Not long ago, when I was a lad technology was something to be looked for in the future. Very few people had house phones and in an emergency you had to go looking for a phone box that worked. Now virtually everyone has a mobile phone and most people have computers and are able to access the world wide web for a vast amount of information. So we must never stop asking ourselves, "Is there a better way of doing things." You can't expect progress in our modern world, if we always fight the changes that take place in it.
In 1829, Martin Van Buren, the Governor of New York, wrote to President Andrew Jackson cautioning him about the future, he wrote, "President Jackson, the canal system in this country is being threatened by the spread of railroads. We must preserve our canals at all costs for the following reasons."
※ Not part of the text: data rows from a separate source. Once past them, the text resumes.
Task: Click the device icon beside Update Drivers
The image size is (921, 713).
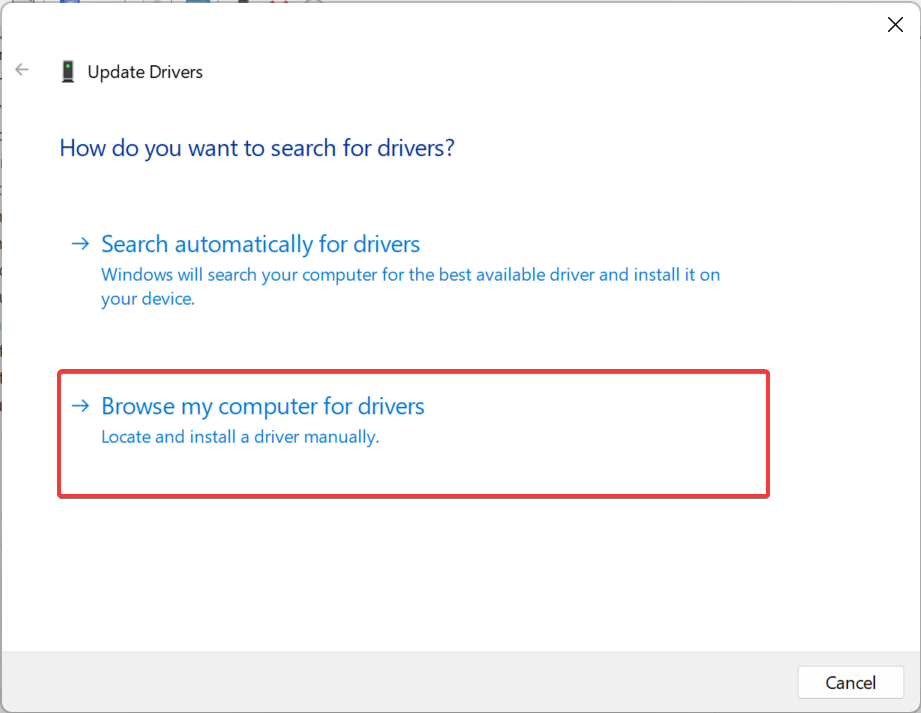Action: pyautogui.click(x=68, y=72)
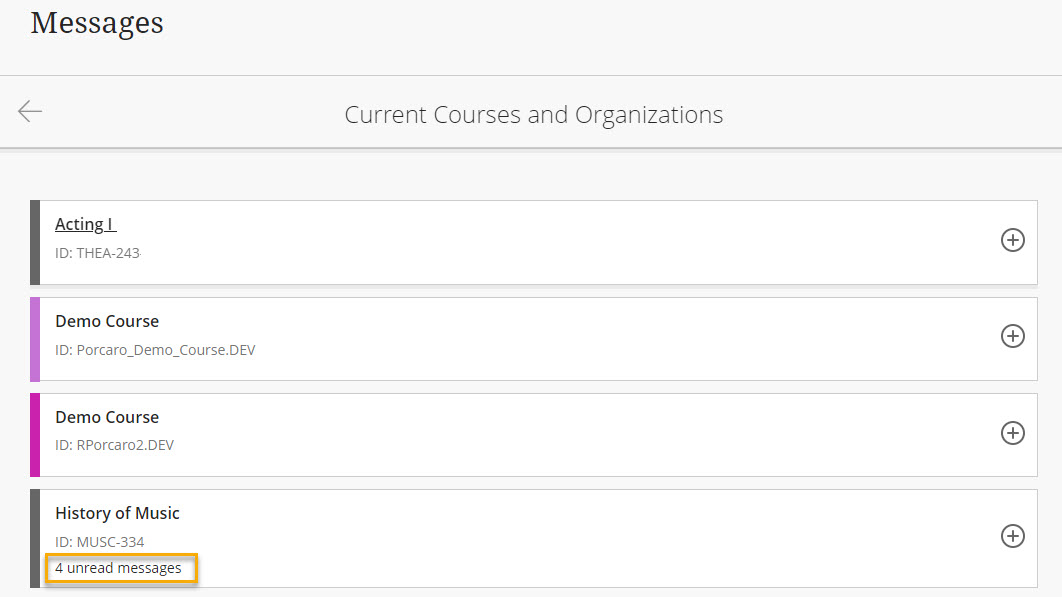This screenshot has height=597, width=1062.
Task: Click Current Courses and Organizations header
Action: pos(534,115)
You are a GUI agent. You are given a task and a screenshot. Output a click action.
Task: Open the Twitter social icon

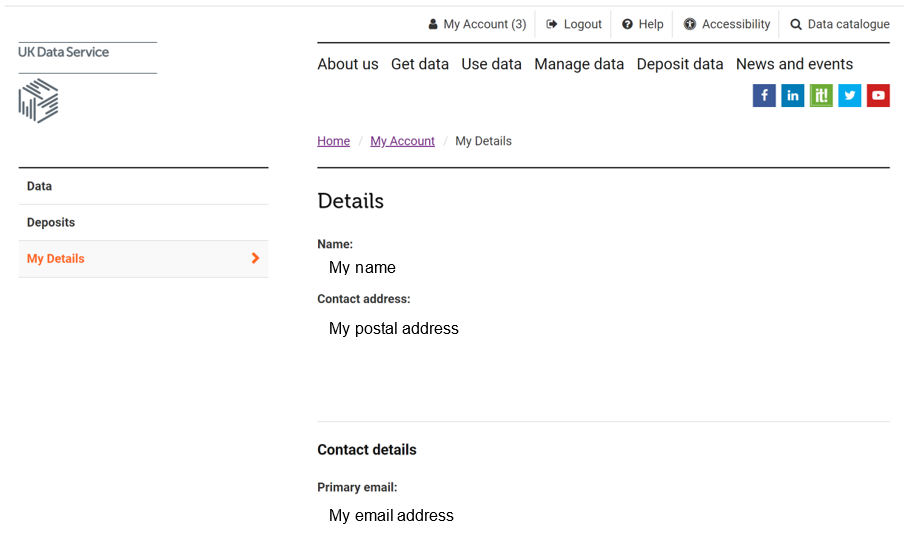pos(849,95)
If canal boats are supplanted by railroads, serious unemployment will result. Captains, cooks, repairmen and lock keepers will all be left without jobs, not to mention the farmers now employed in growing hay for the horses.
Boat builders would suffer, whip and harness makers would be left destitute. Canal boats are absolutely essential to the defence of the United States. In the event of the expected trouble with England, the Erie Canal would be the only means by which we could move supplies, to wage a modern war. As you may well know, Mr President, railway carriages are pulled at the enormous speed of 15mph by engines belching smoke, endangering life and limb, setting fire to crops, scaring livestock and frightening women and children. Surely Mr President, the Almighty never intended that people should ever travel at such a breakneck speed.
Poor Martin, what would he think if he knew that today we travel at 500mph, in aircraft flying at 33,000 feet, whilst sipping coffee and watching films. God is the author of all true progress, but we must never stop asking ourselves, "Is there a better way of doing things."
"The Son can do nothing of his own accord, but only what he sees the Father doing."